JacopoStanchi
JacopoStanchi

Reputation: 2146

Are STUN servers really necessary?

In the WebRTC signalling process, I have to find my own public IP address with my port by doing a request to a STUN server. But does it really need to be this complex?

Couldn't I just send a request to the router of my subnet and get its IP address and the port it opened for me? Or even better, I store directly my public address in my computer and the router notifies me whenever it changes. The browser would give an API to get this public address directly. No need to use a STUN server. Why don't we do this instead?

Thank you for your help.

Upvotes: 3

Views: 1933

Answers (1)

selbie
selbie

Reputation: 104514

These are all great questions.

Couldn't I just send a request to the router of my subnet and get its IP address and the port it opened for me?

There's an old protocol called uPnP that will dynamically open a port mapping for you - provided the router supports it. A lot of routers used to support it. Not sure how standard it is now.

Even if routers were intelligent and there was a standard signaling mechanism in place, STUN (or something equivalent for STUN is still needed) for the following scenario.

Carrier NAT is when your ISP is sharing a public IP address with multiple routers. That is, your router's public IP address as configured by the ISP when it starts, is really just another private IP address. Upstream, there's a "bigger router" that is sharing the public IPv4 address with multiple other customers. That is, your PC might think it's IP address is 192.16.1.2, and your router reports that it's own IP address is 10.0.0.2. And the actual public IP address, 1.2.3.4, is shared with other customers.

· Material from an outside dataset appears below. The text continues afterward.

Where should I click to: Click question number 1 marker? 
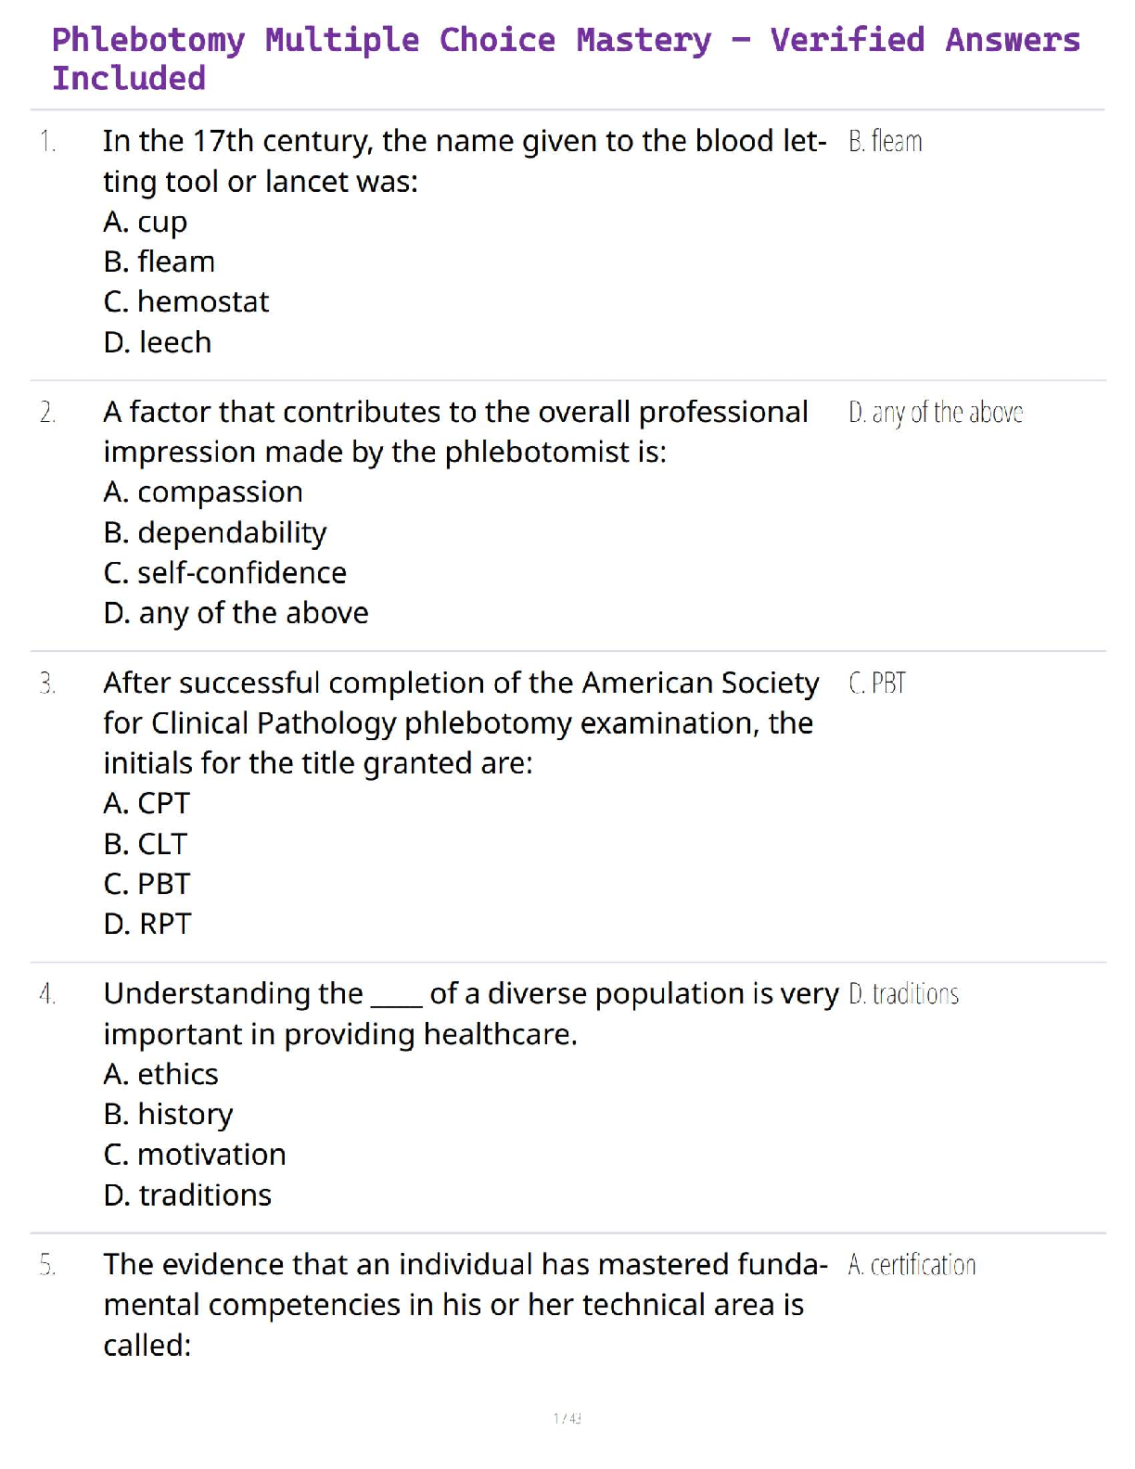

STUN solves this problem because the outbound packet to the public STUN server will go through both NATs - creating port mappings along the way.

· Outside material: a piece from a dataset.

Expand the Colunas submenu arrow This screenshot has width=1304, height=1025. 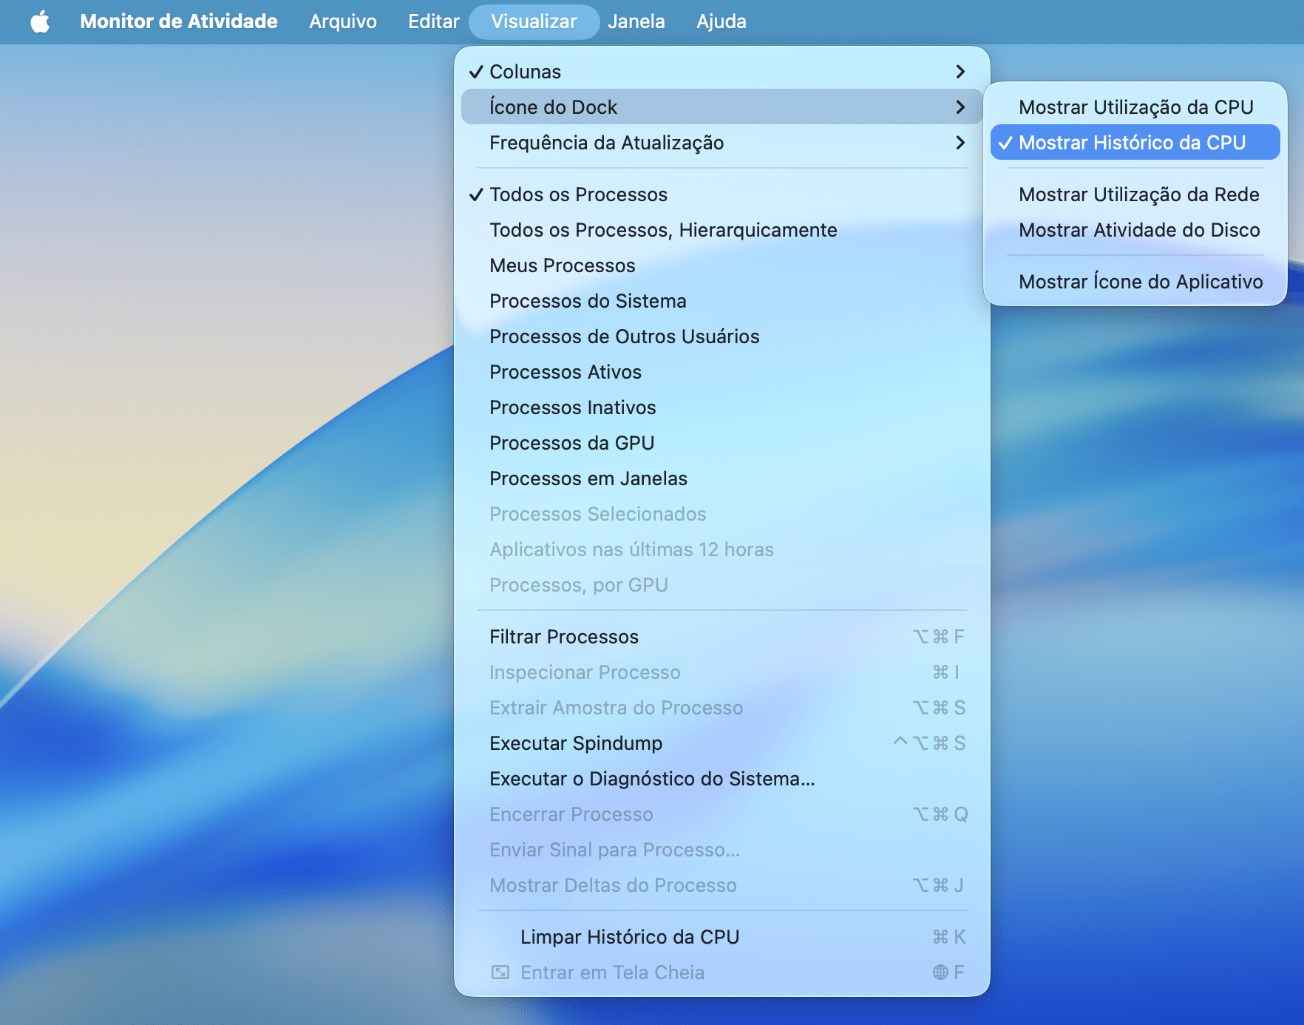960,72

Or even better, I store directly my public address in my computer and the router notifies me whenever it changes

Because establishing an effective P2P/WebRTC connection is more than knowing your public IP Address. It also involves knowing what "port" to use as well. While most routers will attempt to preserve the local port of the socket the client PC is using in the mapping (e.g. 10.0.0.2:9876 maps to 1.2.3.4:9876). This isn't always the case - another node could be using port 9876 on your network and/or many NATs just pick a randomly available port for the mapping. At the end of the day, you have to signal to the other side of your P2P/WebRTC connection "which IP" and "which port" to use.

The browser would give an API to get this public address directly.

There are plenty of sites such as whatismyipaddress.com that will tell you your IP address. But if there's a HTTP proxy server involved (explicitly configured on the PC or silently deployed on the network), the web service will only see the proxy IP address. Further HTTP(S) is a TCP based protocol. STUN and WebRTC are UDP based.